:: About this exercise ::
With the line that contains "Screen dimensions: 431x224" as the first line, output exactly every line through the end of the material.

:: Data extract ::
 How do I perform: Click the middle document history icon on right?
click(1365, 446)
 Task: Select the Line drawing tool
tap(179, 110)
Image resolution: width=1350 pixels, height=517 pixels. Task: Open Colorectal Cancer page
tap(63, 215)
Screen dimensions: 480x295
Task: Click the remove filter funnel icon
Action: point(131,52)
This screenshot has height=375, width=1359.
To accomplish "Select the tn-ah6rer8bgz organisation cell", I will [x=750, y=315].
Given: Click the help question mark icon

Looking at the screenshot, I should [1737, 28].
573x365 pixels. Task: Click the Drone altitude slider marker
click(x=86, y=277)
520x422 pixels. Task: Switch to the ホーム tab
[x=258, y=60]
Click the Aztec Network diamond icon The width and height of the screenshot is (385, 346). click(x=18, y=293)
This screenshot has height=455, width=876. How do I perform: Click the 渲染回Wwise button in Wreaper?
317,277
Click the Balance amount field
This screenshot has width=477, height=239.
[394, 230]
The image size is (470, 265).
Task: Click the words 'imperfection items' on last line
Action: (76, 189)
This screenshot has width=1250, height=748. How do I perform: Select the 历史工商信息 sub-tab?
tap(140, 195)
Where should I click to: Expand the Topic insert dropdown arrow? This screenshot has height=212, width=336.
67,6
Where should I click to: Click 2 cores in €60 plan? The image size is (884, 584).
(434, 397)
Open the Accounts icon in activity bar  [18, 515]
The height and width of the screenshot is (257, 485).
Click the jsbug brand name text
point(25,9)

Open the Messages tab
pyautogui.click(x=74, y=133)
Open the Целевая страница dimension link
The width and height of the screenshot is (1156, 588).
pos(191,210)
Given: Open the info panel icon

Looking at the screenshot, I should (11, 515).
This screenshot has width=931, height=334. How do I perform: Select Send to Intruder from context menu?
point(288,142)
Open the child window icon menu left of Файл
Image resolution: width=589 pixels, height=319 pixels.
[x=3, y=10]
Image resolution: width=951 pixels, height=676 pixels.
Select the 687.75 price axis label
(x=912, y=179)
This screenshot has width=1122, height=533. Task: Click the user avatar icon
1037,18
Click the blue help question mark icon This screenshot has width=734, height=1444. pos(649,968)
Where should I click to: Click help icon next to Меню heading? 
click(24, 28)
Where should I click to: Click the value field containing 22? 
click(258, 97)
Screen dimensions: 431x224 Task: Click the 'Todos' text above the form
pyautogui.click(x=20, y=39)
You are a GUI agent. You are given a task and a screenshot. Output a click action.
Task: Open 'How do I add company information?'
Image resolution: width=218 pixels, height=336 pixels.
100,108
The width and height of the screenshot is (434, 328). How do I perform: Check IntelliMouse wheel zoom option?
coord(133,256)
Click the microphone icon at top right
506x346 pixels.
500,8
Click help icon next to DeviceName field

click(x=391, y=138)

:: Your solution ::
Screen dimensions: 431x224 Task: Click the 'Todos' text above the form
pyautogui.click(x=20, y=39)
You are a GUI agent. You are given a task and a screenshot. Output a click action.
Task: Open 'How do I add company information?'
Image resolution: width=218 pixels, height=336 pixels.
100,108
The width and height of the screenshot is (434, 328). How do I perform: Check IntelliMouse wheel zoom option?
coord(133,256)
Click the microphone icon at top right
506x346 pixels.
500,8
Click help icon next to DeviceName field

click(x=391, y=138)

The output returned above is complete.